BRIEF – Write out the follow-up work section below in full, keeping every word and mark unchanged.

##### EXTRACTED TEXT #####

Follow-up Work

No doubt many of the happy plans of the previous sections will remain `to do' even after the thesis is complete. The runtime/backend system contains many opportunities for improvement and extension. Alternatively, techniques developed with nitrous could be grafted onto an existing system. This section lays out directions for future work.

Backend

First, the system currently only produces intermediate code. I have a jury-rigged root-->scheme compiler working in the scheme48 system, which compiles scheme to interpreted bytecode. To get any kind of real performance measurements, a custom root-->machine-code backend is required. This involves primarily register allocation, instruction scheduling, jump optimization, and dead code elimination.

After a simple backend is working, more powerful global optimizations can be incorporated, using feedback from execution. Take ideas from Self [self] and code coagulation[ref]. Side effects can be isolated by using three levels of purity: pure (inline freely), infrequently changed (propagate, but keep backpointers for when the value is mutated), and volatile (do not inline/propagate). This ties into the code developement system, and how a programmer changes the definition of a value/procedure on the fly.

##### AVAILABLE DATA #####

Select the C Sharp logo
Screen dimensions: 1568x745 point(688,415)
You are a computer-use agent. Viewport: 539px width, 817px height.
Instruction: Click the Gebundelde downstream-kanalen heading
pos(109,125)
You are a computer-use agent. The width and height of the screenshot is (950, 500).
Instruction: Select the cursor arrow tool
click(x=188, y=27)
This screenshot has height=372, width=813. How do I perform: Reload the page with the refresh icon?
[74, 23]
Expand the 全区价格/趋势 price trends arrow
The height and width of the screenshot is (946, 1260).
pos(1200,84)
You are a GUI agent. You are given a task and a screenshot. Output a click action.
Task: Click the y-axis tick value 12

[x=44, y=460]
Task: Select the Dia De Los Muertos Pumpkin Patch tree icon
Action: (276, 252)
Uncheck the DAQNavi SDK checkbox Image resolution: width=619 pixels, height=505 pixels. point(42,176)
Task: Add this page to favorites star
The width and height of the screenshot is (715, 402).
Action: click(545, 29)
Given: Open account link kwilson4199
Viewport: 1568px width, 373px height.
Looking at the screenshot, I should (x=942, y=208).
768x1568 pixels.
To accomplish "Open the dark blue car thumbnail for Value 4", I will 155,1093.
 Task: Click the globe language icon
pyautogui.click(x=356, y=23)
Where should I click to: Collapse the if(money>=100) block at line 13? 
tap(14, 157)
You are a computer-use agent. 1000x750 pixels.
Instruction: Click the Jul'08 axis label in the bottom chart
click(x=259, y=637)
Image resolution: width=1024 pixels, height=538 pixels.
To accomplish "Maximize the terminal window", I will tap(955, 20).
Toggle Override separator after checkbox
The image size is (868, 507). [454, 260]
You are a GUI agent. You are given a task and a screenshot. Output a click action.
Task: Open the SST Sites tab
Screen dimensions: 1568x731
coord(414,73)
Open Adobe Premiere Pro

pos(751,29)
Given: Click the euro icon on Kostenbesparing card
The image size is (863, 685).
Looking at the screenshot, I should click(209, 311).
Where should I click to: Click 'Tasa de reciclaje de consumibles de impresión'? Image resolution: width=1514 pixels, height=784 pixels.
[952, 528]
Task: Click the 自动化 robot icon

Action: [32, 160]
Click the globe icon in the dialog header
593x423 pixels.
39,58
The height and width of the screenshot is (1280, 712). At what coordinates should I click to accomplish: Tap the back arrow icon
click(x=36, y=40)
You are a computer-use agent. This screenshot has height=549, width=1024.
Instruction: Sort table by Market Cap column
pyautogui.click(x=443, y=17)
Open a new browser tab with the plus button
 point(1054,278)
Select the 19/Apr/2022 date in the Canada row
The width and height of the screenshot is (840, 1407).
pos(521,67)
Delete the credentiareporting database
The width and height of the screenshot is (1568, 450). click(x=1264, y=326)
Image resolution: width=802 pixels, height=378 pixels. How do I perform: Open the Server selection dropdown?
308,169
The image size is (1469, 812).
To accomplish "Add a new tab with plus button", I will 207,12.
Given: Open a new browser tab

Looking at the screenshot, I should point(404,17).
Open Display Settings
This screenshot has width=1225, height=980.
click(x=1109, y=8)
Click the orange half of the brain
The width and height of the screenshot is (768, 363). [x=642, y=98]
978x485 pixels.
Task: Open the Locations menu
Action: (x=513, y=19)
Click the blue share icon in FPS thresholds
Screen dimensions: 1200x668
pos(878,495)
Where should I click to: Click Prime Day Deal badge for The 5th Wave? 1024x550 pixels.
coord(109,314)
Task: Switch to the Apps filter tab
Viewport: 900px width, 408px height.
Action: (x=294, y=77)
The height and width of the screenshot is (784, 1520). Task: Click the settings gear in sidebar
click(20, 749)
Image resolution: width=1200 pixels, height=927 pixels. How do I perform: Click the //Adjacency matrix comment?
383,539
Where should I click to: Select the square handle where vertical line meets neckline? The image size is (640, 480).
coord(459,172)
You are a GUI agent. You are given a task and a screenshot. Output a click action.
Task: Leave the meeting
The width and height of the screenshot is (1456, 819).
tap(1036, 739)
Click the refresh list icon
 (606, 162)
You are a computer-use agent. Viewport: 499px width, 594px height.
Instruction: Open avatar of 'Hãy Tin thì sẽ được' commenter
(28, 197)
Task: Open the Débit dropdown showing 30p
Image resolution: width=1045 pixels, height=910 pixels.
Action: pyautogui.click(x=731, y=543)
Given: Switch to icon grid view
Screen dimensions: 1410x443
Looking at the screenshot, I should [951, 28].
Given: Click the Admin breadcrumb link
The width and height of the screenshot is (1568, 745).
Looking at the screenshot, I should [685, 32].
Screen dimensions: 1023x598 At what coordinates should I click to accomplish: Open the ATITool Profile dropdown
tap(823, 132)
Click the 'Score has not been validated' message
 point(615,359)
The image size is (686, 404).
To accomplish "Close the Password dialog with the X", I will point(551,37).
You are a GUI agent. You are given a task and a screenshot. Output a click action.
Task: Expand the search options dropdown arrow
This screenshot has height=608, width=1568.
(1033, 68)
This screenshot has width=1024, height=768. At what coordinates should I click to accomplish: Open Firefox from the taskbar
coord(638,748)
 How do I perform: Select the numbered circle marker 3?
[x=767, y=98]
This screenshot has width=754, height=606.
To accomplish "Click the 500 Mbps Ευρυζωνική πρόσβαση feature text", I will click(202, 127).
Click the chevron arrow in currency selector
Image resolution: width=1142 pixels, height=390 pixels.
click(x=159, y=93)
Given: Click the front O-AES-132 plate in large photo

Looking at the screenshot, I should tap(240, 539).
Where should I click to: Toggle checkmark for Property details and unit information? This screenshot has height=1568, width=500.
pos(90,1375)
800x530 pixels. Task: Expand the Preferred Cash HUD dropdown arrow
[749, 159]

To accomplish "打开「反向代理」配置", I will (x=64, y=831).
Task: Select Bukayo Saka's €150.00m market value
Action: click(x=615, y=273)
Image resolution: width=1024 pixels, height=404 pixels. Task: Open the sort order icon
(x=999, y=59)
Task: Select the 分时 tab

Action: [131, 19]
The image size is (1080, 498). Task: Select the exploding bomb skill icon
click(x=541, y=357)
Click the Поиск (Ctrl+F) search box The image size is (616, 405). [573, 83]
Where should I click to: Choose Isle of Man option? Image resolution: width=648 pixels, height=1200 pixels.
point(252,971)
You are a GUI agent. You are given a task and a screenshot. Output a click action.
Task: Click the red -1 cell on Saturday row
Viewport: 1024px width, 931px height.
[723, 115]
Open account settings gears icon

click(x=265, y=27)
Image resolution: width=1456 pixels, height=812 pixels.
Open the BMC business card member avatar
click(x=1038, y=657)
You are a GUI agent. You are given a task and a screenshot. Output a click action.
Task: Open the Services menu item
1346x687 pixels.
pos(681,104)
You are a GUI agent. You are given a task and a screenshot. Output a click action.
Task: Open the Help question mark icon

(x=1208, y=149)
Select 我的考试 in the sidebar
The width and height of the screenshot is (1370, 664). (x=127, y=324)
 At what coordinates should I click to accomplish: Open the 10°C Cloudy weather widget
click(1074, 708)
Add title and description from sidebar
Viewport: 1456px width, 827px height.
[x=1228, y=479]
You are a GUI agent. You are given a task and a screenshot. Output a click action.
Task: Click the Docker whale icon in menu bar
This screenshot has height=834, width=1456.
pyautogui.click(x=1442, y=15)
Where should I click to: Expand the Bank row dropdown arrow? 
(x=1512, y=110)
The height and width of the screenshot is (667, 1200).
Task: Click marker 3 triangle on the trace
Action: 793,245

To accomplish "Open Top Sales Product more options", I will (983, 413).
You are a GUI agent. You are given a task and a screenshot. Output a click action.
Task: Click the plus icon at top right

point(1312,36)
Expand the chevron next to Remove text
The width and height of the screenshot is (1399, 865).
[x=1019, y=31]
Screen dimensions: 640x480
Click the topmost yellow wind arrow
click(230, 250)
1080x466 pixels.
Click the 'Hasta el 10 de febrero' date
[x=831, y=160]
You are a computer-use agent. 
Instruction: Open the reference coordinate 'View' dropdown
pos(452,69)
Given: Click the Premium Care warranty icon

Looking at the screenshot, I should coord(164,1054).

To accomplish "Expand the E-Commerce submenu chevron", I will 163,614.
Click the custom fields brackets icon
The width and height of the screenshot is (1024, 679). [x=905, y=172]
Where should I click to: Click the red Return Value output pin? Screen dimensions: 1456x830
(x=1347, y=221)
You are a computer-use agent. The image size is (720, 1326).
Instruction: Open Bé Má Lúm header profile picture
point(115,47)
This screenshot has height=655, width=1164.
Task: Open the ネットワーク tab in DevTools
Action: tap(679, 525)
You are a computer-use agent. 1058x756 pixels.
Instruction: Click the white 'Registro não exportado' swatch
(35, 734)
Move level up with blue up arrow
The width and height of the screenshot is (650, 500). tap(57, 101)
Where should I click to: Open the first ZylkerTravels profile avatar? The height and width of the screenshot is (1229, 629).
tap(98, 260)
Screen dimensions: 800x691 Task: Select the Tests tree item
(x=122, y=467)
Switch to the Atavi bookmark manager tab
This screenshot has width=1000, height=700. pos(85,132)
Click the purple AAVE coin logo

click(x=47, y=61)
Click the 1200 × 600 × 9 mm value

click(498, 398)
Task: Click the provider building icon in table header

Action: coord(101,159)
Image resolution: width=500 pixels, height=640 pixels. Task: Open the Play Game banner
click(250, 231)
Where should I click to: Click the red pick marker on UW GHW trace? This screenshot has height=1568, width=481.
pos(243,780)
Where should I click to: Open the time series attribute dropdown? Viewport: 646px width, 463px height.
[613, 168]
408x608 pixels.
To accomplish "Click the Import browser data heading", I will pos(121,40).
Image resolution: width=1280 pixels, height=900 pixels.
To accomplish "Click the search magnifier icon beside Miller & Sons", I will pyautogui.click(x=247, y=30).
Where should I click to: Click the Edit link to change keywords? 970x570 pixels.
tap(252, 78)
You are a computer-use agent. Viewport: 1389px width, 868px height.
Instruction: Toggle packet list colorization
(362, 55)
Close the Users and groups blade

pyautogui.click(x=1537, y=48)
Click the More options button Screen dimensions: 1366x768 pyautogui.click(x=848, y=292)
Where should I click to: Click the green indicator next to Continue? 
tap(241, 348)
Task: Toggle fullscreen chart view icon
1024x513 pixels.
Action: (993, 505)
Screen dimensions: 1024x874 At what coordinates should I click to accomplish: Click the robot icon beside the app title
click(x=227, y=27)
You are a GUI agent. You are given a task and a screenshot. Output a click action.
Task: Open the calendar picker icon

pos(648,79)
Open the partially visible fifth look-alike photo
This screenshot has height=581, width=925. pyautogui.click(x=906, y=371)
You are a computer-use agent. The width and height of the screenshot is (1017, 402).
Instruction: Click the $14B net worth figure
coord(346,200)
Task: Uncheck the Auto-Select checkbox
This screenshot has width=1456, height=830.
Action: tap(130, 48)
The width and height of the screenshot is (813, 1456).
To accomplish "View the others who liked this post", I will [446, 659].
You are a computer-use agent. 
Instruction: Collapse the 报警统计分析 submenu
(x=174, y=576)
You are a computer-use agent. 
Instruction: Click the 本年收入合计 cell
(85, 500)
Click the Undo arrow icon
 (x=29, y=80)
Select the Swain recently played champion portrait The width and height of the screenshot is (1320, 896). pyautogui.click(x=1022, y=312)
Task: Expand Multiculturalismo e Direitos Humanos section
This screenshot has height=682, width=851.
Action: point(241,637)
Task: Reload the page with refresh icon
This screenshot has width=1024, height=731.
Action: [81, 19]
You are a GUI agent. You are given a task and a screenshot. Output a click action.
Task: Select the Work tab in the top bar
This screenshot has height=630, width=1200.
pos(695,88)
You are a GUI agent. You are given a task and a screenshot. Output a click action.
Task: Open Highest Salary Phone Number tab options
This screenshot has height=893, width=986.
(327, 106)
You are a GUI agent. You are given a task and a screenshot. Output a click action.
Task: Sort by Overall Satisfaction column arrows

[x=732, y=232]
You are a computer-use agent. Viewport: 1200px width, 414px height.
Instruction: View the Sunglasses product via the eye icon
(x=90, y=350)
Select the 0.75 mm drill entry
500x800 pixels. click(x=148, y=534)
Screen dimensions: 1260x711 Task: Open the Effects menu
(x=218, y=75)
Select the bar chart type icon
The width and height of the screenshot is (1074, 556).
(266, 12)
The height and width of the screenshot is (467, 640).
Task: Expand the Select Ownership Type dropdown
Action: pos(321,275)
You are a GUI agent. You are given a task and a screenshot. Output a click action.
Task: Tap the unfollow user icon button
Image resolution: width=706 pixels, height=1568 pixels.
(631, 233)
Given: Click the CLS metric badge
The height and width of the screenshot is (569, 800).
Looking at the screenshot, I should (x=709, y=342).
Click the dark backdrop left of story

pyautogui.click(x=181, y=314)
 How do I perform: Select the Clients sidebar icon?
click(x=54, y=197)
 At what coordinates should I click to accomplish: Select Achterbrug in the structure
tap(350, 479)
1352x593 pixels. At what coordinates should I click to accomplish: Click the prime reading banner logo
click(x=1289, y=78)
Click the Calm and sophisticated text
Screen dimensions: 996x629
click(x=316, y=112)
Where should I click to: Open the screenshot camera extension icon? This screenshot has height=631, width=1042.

#####

RESPONSE –
Follow-up Work

No doubt many of the happy plans of the previous sections will remain `to do' even after the thesis is complete. The runtime/backend system contains many opportunities for improvement and extension. Alternatively, techniques developed with nitrous could be grafted onto an existing system. This section lays out directions for future work.

Backend

First, the system currently only produces intermediate code. I have a jury-rigged root-->scheme compiler working in the scheme48 system, which compiles scheme to interpreted bytecode. To get any kind of real performance measurements, a custom root-->machine-code backend is required. This involves primarily register allocation, instruction scheduling, jump optimization, and dead code elimination.

After a simple backend is working, more powerful global optimizations can be incorporated, using feedback from execution. Take ideas from Self [self] and code coagulation[ref]. Side effects can be isolated by using three levels of purity: pure (inline freely), infrequently changed (propagate, but keep backpointers for when the value is mutated), and volatile (do not inline/propagate). This ties into the code developement system, and how a programmer changes the definition of a value/procedure on the fly.